Segment Start: EXERCISE DATA

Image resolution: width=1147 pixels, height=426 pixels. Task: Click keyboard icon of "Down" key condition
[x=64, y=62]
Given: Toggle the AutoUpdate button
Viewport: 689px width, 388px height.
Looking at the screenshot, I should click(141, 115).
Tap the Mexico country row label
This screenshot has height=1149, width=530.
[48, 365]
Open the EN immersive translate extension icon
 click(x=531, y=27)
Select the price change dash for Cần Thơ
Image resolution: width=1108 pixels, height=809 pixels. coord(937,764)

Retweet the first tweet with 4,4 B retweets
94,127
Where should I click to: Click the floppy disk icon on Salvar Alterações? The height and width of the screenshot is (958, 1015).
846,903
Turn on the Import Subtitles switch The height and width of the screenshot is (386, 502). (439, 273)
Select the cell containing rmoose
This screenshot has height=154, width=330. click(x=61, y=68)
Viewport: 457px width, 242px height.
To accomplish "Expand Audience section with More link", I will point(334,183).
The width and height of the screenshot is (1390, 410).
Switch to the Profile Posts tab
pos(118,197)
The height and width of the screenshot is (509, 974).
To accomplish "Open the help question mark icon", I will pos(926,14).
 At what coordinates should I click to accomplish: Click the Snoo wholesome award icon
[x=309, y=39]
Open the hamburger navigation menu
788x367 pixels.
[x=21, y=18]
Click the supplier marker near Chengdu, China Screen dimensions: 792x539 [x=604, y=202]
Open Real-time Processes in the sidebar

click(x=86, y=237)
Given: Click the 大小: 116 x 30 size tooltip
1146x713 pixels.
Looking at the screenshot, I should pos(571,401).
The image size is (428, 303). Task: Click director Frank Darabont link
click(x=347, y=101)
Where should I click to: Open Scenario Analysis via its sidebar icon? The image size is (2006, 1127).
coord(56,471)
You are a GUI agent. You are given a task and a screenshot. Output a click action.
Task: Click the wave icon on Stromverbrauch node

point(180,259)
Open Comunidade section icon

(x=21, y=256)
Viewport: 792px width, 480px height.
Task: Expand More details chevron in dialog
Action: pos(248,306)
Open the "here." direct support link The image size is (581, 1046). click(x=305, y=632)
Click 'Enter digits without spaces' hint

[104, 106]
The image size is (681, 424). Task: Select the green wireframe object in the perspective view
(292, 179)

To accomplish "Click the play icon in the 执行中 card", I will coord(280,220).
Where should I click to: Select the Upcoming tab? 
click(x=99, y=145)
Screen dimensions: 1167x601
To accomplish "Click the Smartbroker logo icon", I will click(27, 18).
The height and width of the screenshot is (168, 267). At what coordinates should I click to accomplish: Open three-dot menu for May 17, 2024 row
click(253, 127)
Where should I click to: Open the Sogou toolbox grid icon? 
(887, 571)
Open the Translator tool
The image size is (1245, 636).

Segment End: EXERCISE DATA

> DIRECTIONS:
Write out the data exactly as it stands.

> YOUR RESPONSE:
Image resolution: width=1147 pixels, height=426 pixels. Task: Click keyboard icon of "Down" key condition
[x=64, y=62]
Given: Toggle the AutoUpdate button
Viewport: 689px width, 388px height.
Looking at the screenshot, I should click(141, 115).
Tap the Mexico country row label
This screenshot has height=1149, width=530.
[48, 365]
Open the EN immersive translate extension icon
 click(x=531, y=27)
Select the price change dash for Cần Thơ
Image resolution: width=1108 pixels, height=809 pixels. coord(937,764)

Retweet the first tweet with 4,4 B retweets
94,127
Where should I click to: Click the floppy disk icon on Salvar Alterações? The height and width of the screenshot is (958, 1015).
846,903
Turn on the Import Subtitles switch The height and width of the screenshot is (386, 502). (439, 273)
Select the cell containing rmoose
This screenshot has height=154, width=330. click(x=61, y=68)
Viewport: 457px width, 242px height.
To accomplish "Expand Audience section with More link", I will point(334,183).
The width and height of the screenshot is (1390, 410).
Switch to the Profile Posts tab
pos(118,197)
The height and width of the screenshot is (509, 974).
To accomplish "Open the help question mark icon", I will pos(926,14).
 At what coordinates should I click to accomplish: Click the Snoo wholesome award icon
[x=309, y=39]
Open the hamburger navigation menu
788x367 pixels.
[x=21, y=18]
Click the supplier marker near Chengdu, China Screen dimensions: 792x539 [x=604, y=202]
Open Real-time Processes in the sidebar

click(x=86, y=237)
Given: Click the 大小: 116 x 30 size tooltip
1146x713 pixels.
Looking at the screenshot, I should pos(571,401).
The image size is (428, 303). Task: Click director Frank Darabont link
click(x=347, y=101)
Where should I click to: Open Scenario Analysis via its sidebar icon? The image size is (2006, 1127).
coord(56,471)
You are a GUI agent. You are given a task and a screenshot. Output a click action.
Task: Click the wave icon on Stromverbrauch node

point(180,259)
Open Comunidade section icon

(x=21, y=256)
Viewport: 792px width, 480px height.
Task: Expand More details chevron in dialog
Action: pos(248,306)
Open the "here." direct support link The image size is (581, 1046). click(x=305, y=632)
Click 'Enter digits without spaces' hint

[104, 106]
The image size is (681, 424). Task: Select the green wireframe object in the perspective view
(292, 179)

To accomplish "Click the play icon in the 执行中 card", I will coord(280,220).
Where should I click to: Select the Upcoming tab? 
click(x=99, y=145)
Screen dimensions: 1167x601
To accomplish "Click the Smartbroker logo icon", I will click(27, 18).
The height and width of the screenshot is (168, 267). At what coordinates should I click to accomplish: Open three-dot menu for May 17, 2024 row
click(253, 127)
Where should I click to: Open the Sogou toolbox grid icon? 
(887, 571)
Open the Translator tool
The image size is (1245, 636).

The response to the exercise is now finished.